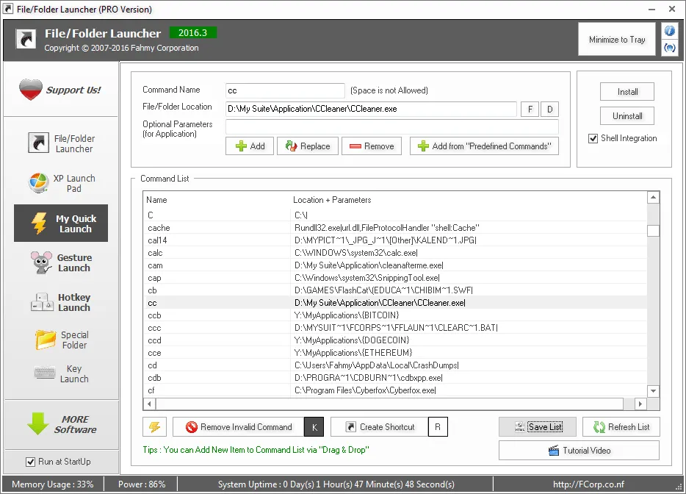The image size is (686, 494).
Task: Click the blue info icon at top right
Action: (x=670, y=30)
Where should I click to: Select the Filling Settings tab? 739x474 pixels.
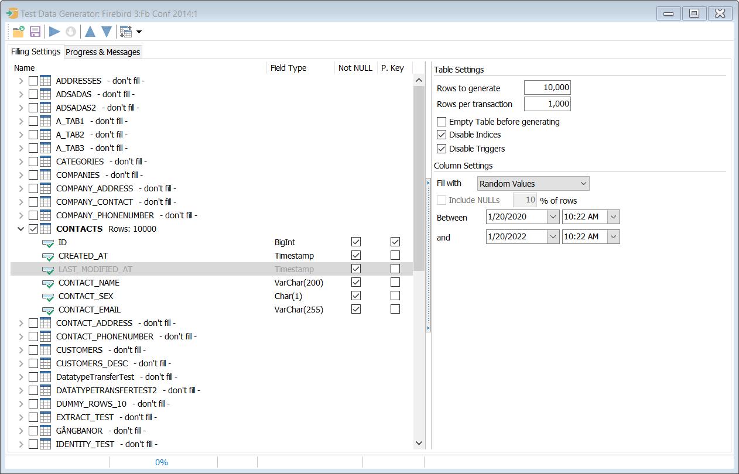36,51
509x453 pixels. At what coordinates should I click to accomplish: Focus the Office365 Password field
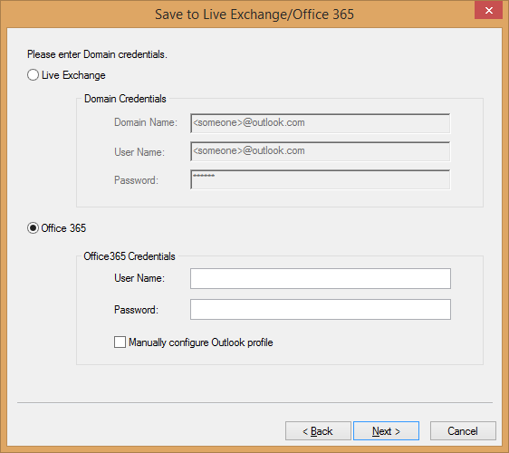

---

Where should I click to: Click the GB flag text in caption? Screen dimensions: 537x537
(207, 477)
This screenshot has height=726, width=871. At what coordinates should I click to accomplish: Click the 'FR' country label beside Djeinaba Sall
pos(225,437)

◆ Goal of the exercise
Look back at the data above, then output exactly the lines from the line holding "Where should I click to: Select" up to and including the line holding "509x453 pixels. At". Leave out the pictures.

◆ Task response
Where should I click to: Select the Filling Settings tab? 739x474 pixels.
36,51
509x453 pixels. At what coordinates should I click to accomplish: Focus the Office365 Password field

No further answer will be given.